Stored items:
○ ○ ○ ○
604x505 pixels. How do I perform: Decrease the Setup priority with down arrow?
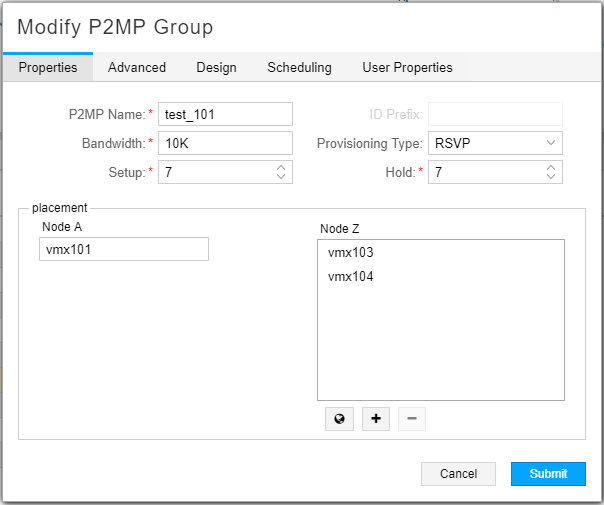281,177
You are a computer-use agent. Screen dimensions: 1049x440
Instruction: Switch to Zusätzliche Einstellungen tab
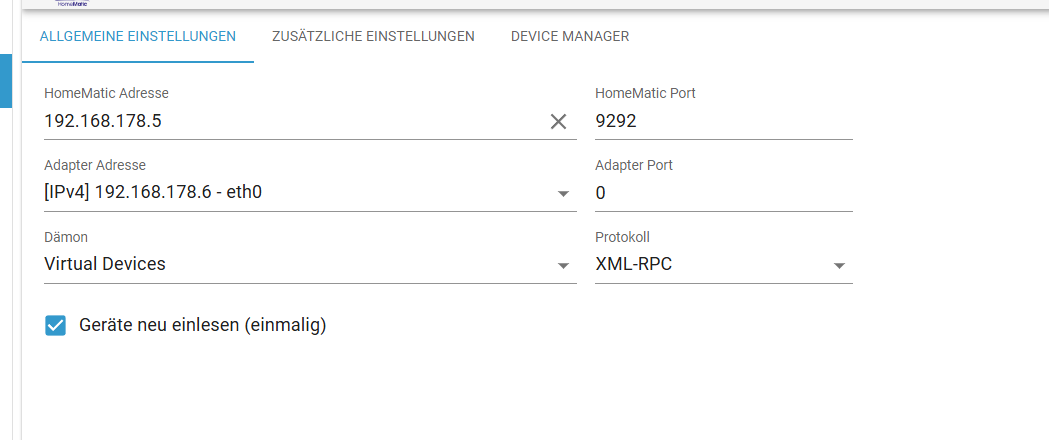373,36

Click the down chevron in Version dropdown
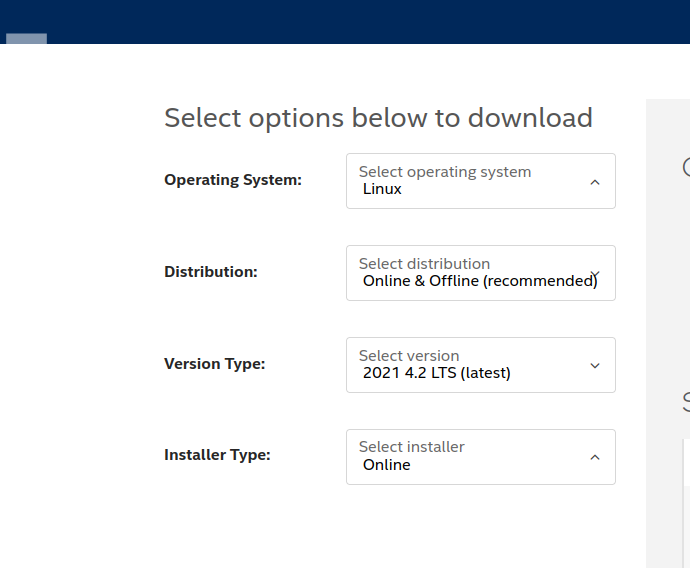595,366
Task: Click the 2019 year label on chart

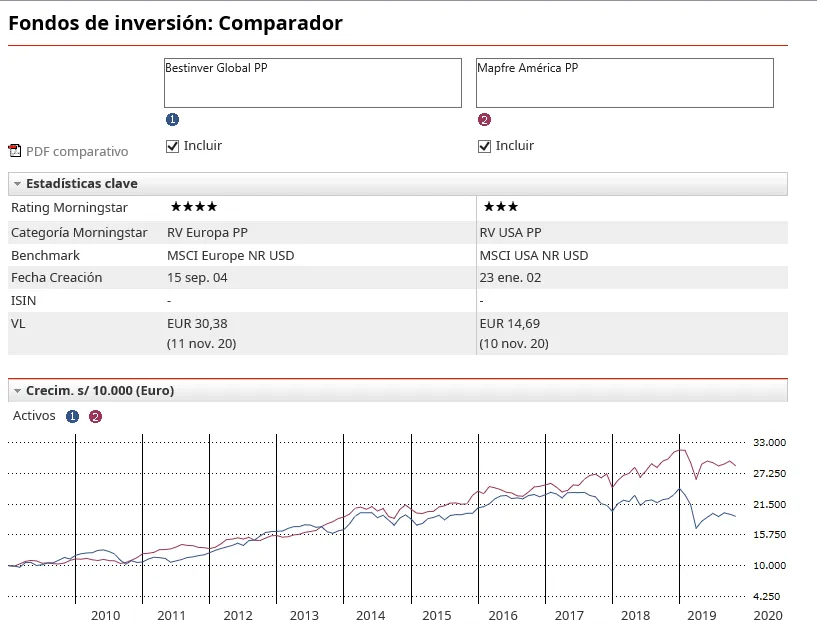Action: 703,616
○ ○ ○ ○
Every line above is to be given again exactly, apart from the pictures.

_Result:_
604x505 pixels. How do I perform: Decrease the Setup priority with down arrow?
281,177
You are a computer-use agent. Screen dimensions: 1049x440
Instruction: Switch to Zusätzliche Einstellungen tab
373,36

Click the down chevron in Version dropdown
595,366
Task: Click the 2019 year label on chart

Action: 703,616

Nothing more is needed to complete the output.